Python Libraries: NumPy

NumPy is a Python library and its power comes from vectorization, which enables operations to be performed on multiple components of a data object at the same time.

Imagine that we want to create a new list that’s the element-wise product of two lists with the same length.

# Lists cannot be multiplied together.
list_a = [1, 2, 3]
list_b = [2, 4, 6]

list_a * list_b

TypeError: can't multiply sequence by non-int of type 'list'

This gave us an error. But we can solve this with a for loop.

# To perform element-wise multiplication between two lists, 
# we could use a for loop.
list_c = []
for i in range(len(list_a)):
    list_c.append(list_a[i] * list_b[i])

list_c

[2, 8, 18]

However, for a simpler way, we can use NumPy to perform this operation as a vectorized computation. Simply by converting each list to a NumPy array and multiplying the two arrays together using the product operator.

# NumPy arrays let us perform array operations.
import numpy as np

# Convert lists to arrays.
array_a = np.array(list_a)
array_b = np.array(list_b)

# Perform element-wise multiplication between the arrays.
array_a * array_b

array([ 2,  8, 18])

The results are the same, but the vectorized approach is simpler, easier to read, and faster to execute because while loops iterate over one element at a time, vector operations compute simultaneously in a single statement.

Vectors also take up less memory space, which is another factor that becomes important when working with a lot of data.

Arrays and Vectors with NumPy

The array is the core data structure of NumPy. The data object itself is known as an “n-dimensional array,” or ndarray for short. The ndarray is a vector. Arrays, as an operation applied to a vector, execute much faster than the same operation applied to a list.

Arrays can be indexed.

import numpy as np
# The np.array() function converts an object to an ndarray
x = np.array([1, 2, 3, 4])
x

array([1, 2, 3, 4])

# Arrays can be indexed.
x[-1] = 5
x

array([1, 2, 3, 5])

But to change the size of an array, we have to reassign it. (This is about how NumPy stores data. I’ll talk about it in the next post.)

# Trying to access an index that doesn't exist will throw an error.
x[4] = 10

IndexError: index 4 is out of bounds for axis 0 with size 4

All of the elements of an array should be the same type. If not, NumPy will create an array that forces everything to the same data type, if possible.

# Arrays cast every element they contain as the same data type.
arr = np.array([1, 2, 'coconut'])
arr

array(['1', '2', 'coconut'], dtype='<U21')

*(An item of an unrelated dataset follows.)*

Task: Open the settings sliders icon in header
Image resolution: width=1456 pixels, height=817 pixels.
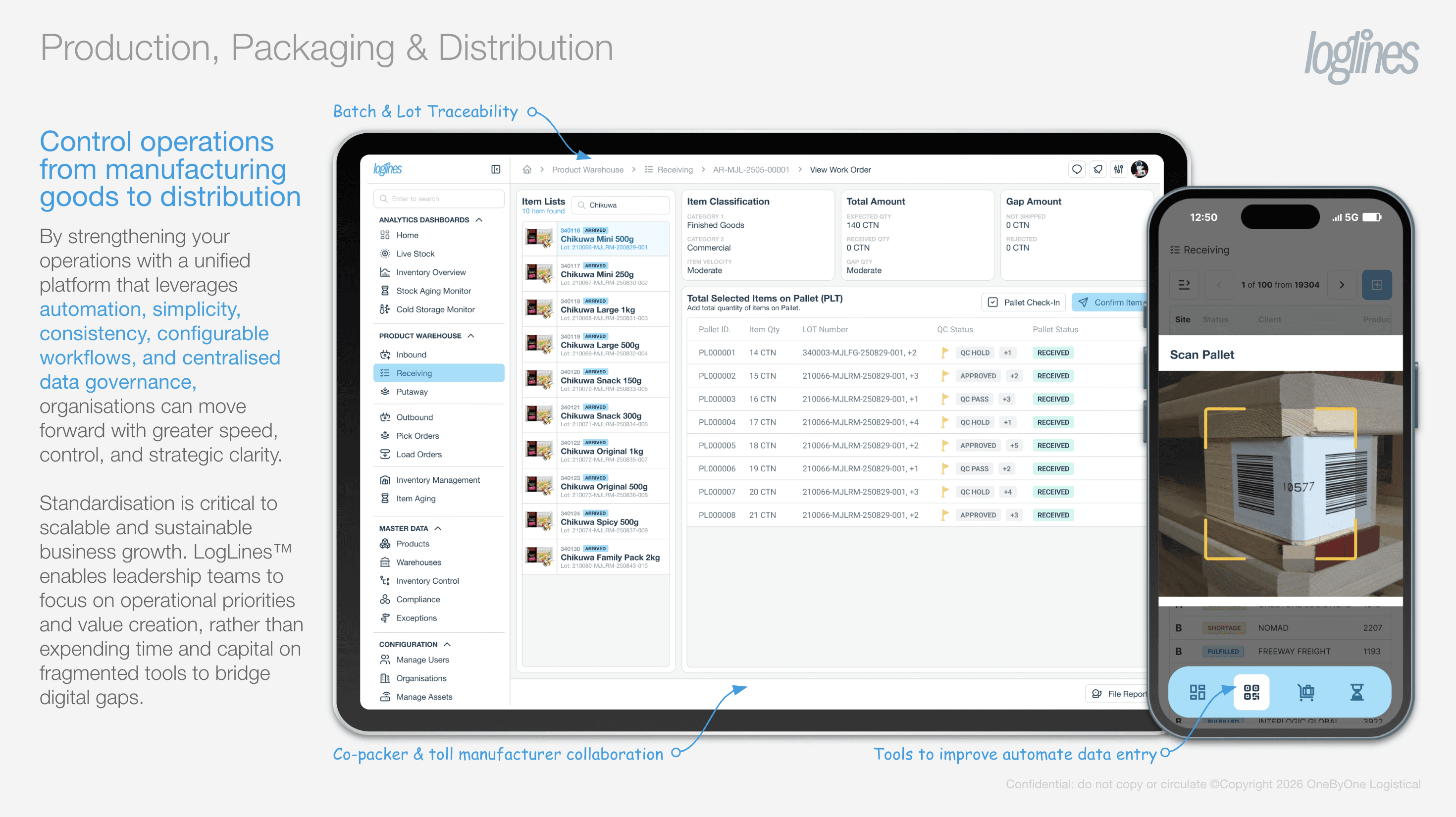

NumPy’s Class and its contents’ Data Types

# NumPy arrays are a class called `ndarray`.
arr = np.array([1, 2, 3])
print(type(arr))

<class 'numpy.ndarray'>

# The dtype attribute returns the data type of an array's contents.
arr.dtype

dtype('int64')

Array attributes

NumPy arrays have several attributes that enable us to access information about the array. Some of the most commonly used attributes are:

ndarray.shape : returns a tuple of the array’s dimensions.
ndarray.dtype : returns the data type of the array’s contents.
ndarray.size : returns the total number of elements in the array.
ndarray.T : returns the array transposed (rows become columns, columns become rows).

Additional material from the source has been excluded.